Cursive : I Am Gemini
5.3 Saddle Creek
2012 

Cursive : I Am Gemini Omaha’s Cursive are already an accomplished band, even if they remain a bit of an enigma, and have never broken into the mainstream (hailing from Nebraska doesn’t help…).  They have earned enough bona fides to go on something of a detour.  However, I Am Gemini indulges in two overdone avenues, ‘concept album’ and stop/start arrhythmia, for a disappointing follow-up to 2009’s strong Mama, I’m Swollen (QRO review).

I Am Gemini tells the tale of twin brothers Cassius and Pollock, one good, one evil – a rote concept that’s been used from the actual Greek myth of Gemini, Castor and Pollux (and the name appropriation on Gemini is the thinnest of veils), to Loki & Thor (the Norse legends & the movie) to Jacob & ‘Barry’ on Lost.  But, like most concept records, the story is inessential and mainly appears just as reoccurring words and phrases.  However, the theme is a leaden one, which doesn’t let up and so weighs down the record – even the central title track doesn’t overwhelm, while others are just overwrought.

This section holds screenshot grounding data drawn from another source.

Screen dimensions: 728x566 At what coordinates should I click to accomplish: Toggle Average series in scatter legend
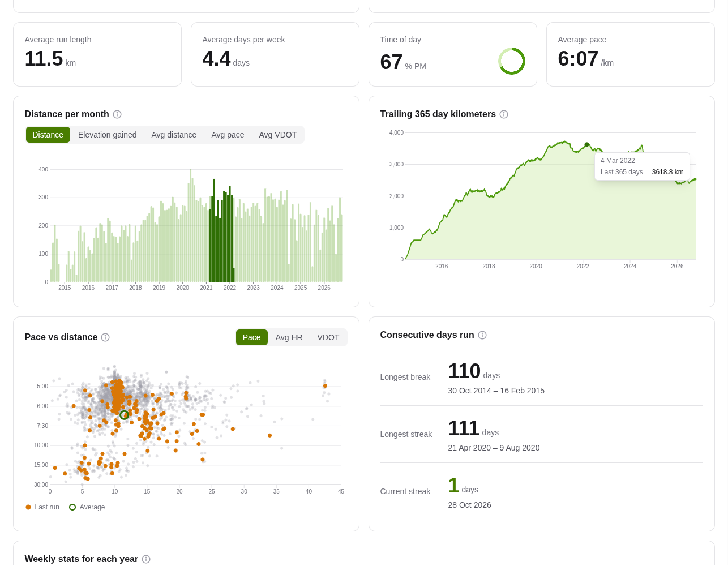click(x=87, y=507)
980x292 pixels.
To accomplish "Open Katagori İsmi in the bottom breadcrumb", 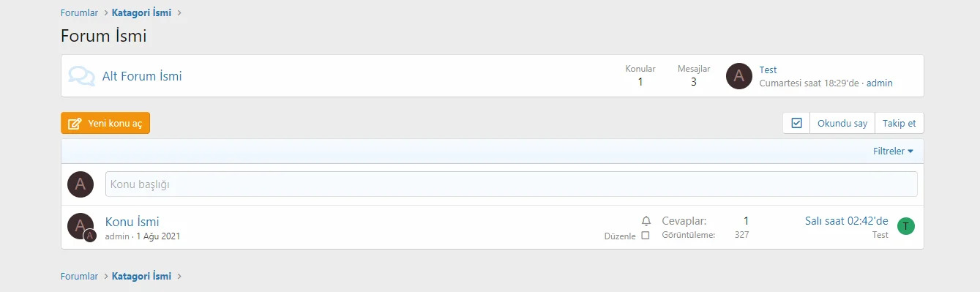I will (141, 277).
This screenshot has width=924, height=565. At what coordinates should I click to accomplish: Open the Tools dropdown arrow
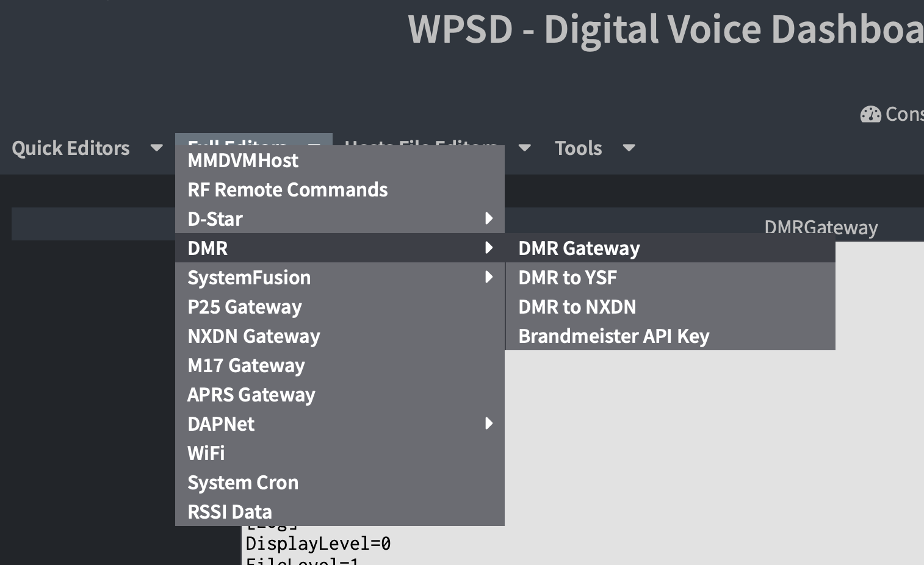point(629,148)
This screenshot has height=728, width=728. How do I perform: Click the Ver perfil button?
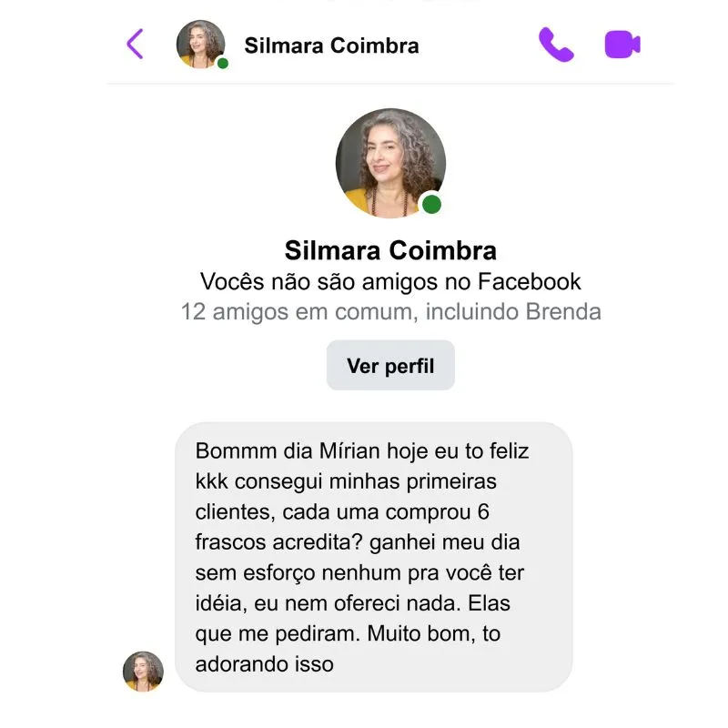390,366
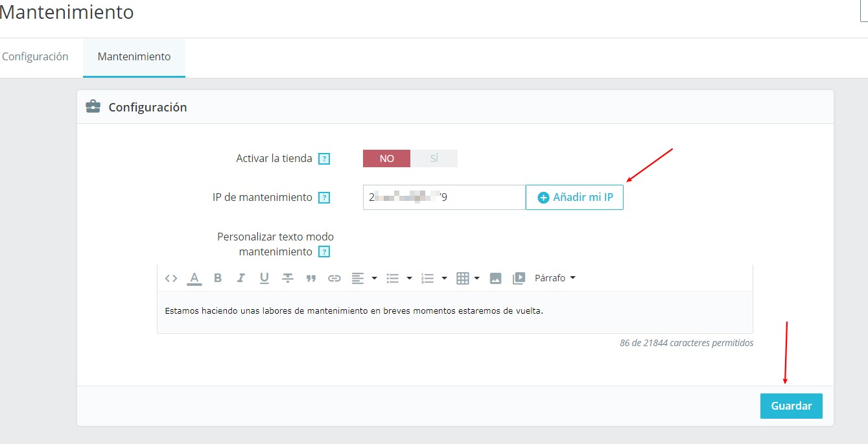
Task: Click the Añadir mi IP button
Action: (574, 198)
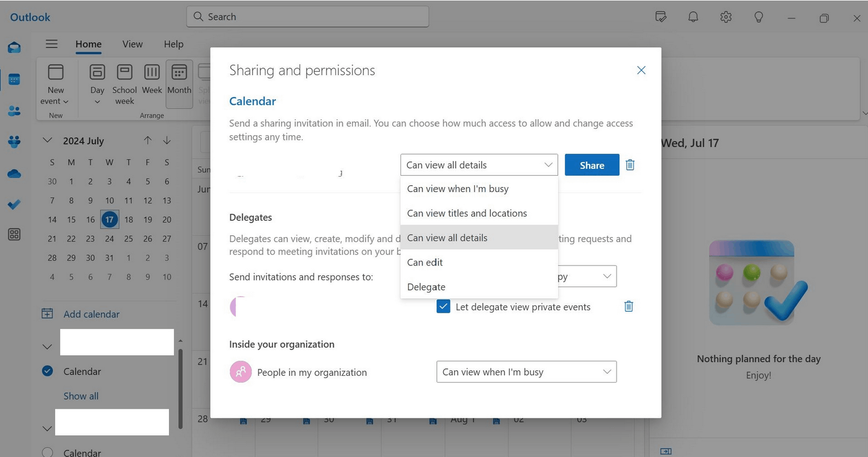Select the unchecked Calendar radio below Show all

coord(47,451)
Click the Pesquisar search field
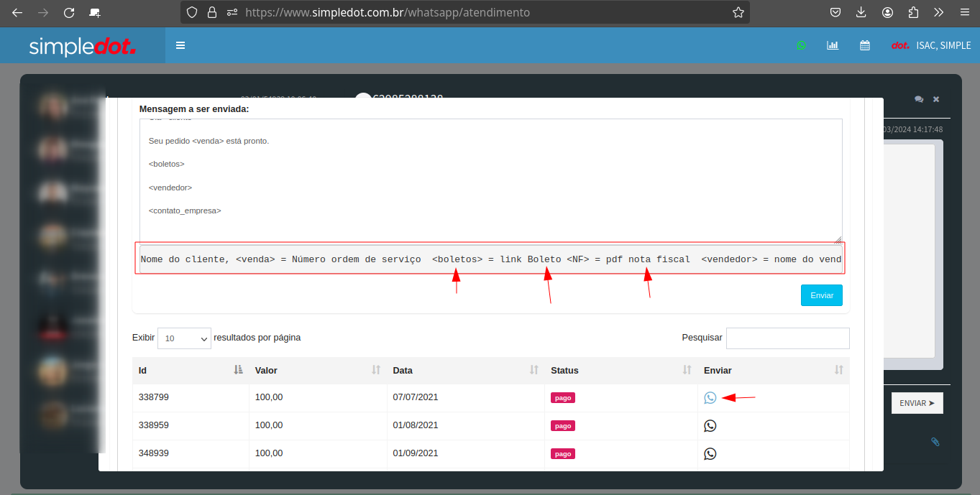This screenshot has width=980, height=495. pos(787,338)
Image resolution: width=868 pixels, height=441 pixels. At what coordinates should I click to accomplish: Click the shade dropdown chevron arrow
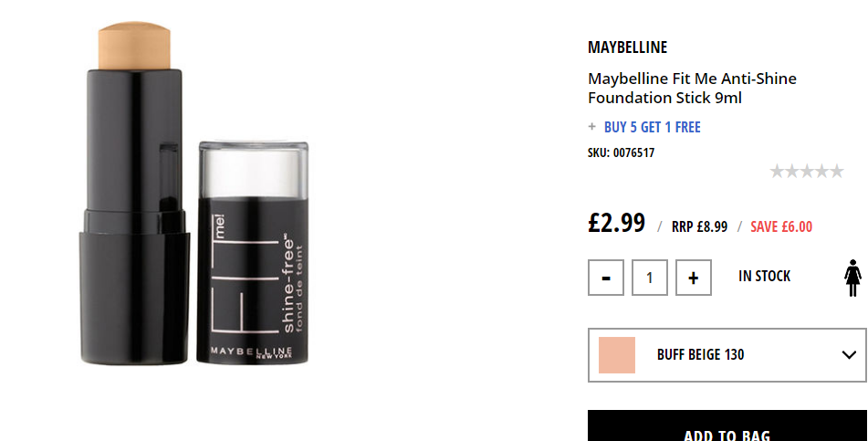[849, 354]
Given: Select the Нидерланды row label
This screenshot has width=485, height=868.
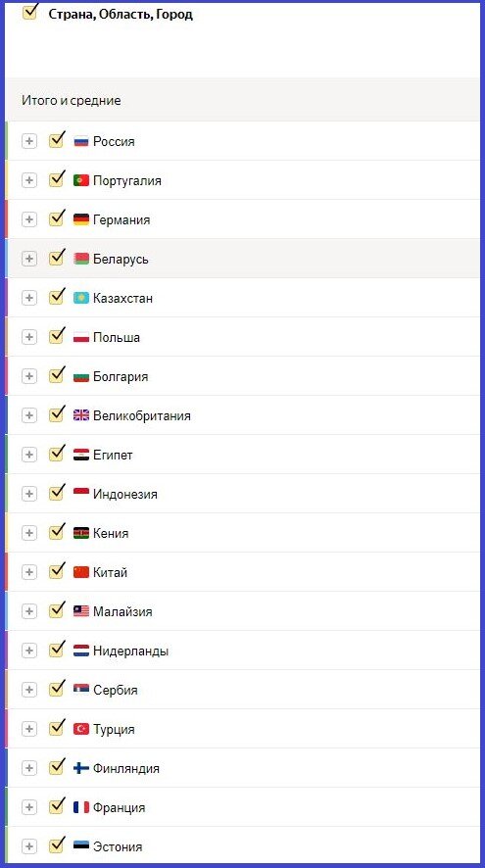Looking at the screenshot, I should [x=130, y=651].
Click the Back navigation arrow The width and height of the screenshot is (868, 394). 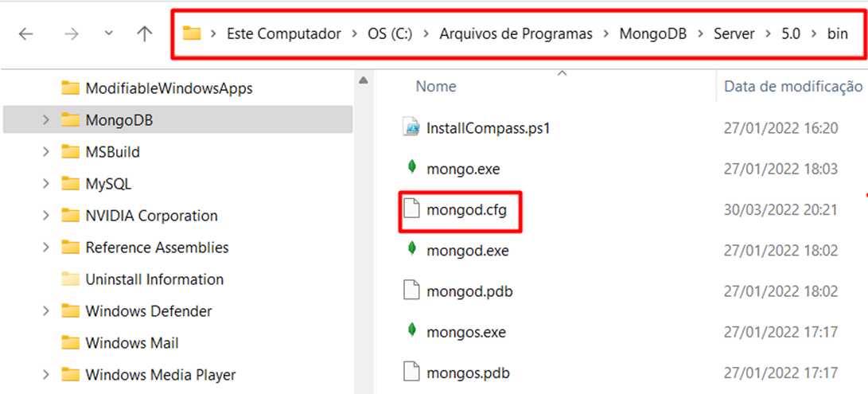[x=25, y=34]
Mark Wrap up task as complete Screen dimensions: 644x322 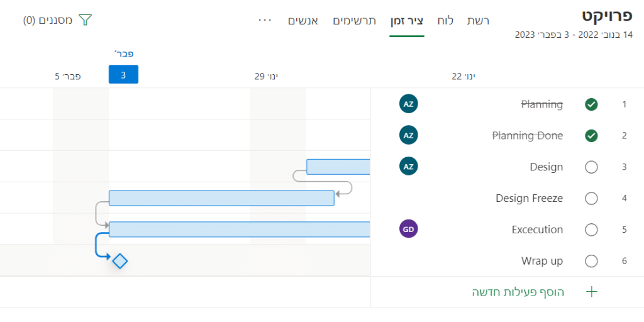pos(591,261)
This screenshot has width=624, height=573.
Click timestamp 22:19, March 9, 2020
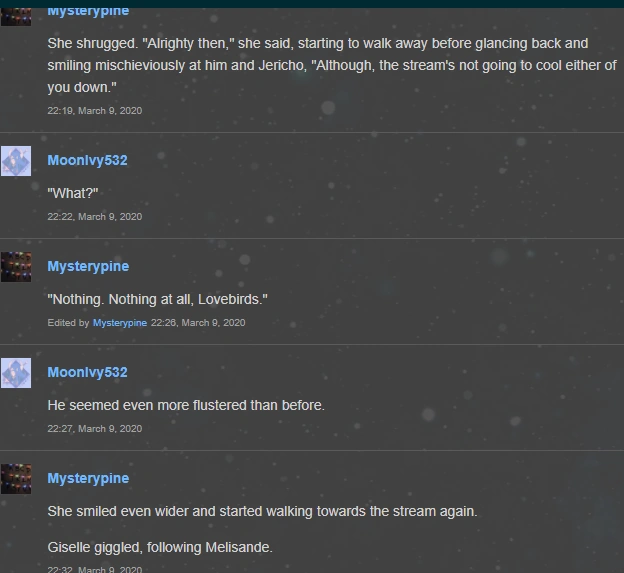click(95, 111)
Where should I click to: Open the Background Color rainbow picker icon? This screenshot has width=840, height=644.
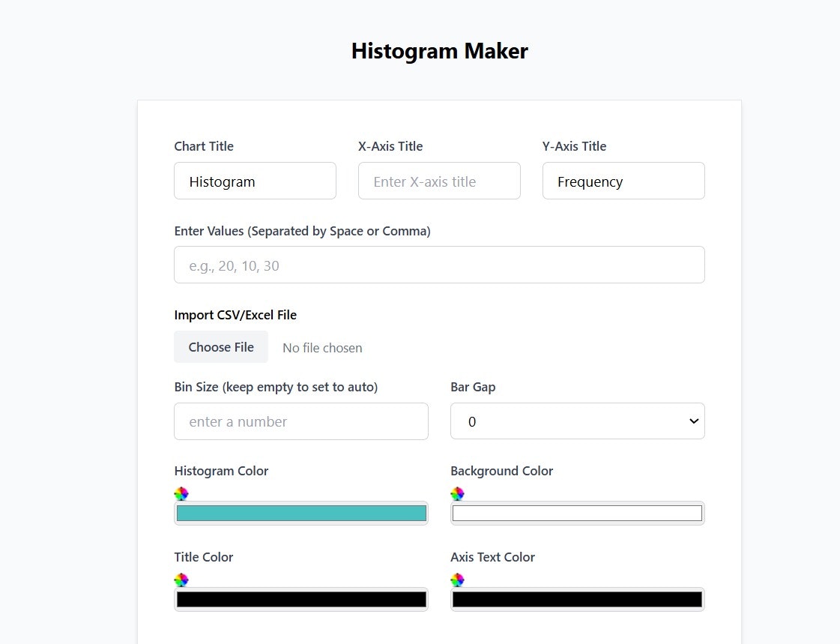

The real fault at Gemini‘s heart is its arrhythmia.  Why do bands ever abandon rhythm?  It’s only been the basis of music since prehistoric jungle drumming.  Admittedly, Cursive’s biggest hit “Dorothy At 40” (from 2004’s acclaimed Happy Hollow) changed beats, and even had a story-myth concept, but in this case what works in a single piece only exhausts over an entire record.  After the ‘big rock concept opener’ “This House Alive” and bit of bop to the following “Warmer Warmer”, Cursive shifts gears like a teenager learning stick, especially grinding when done with the band’s hardest sounds to date.  The stop-start mars the pressing rock of “Drunken Birds”, and doesn’t get better from there.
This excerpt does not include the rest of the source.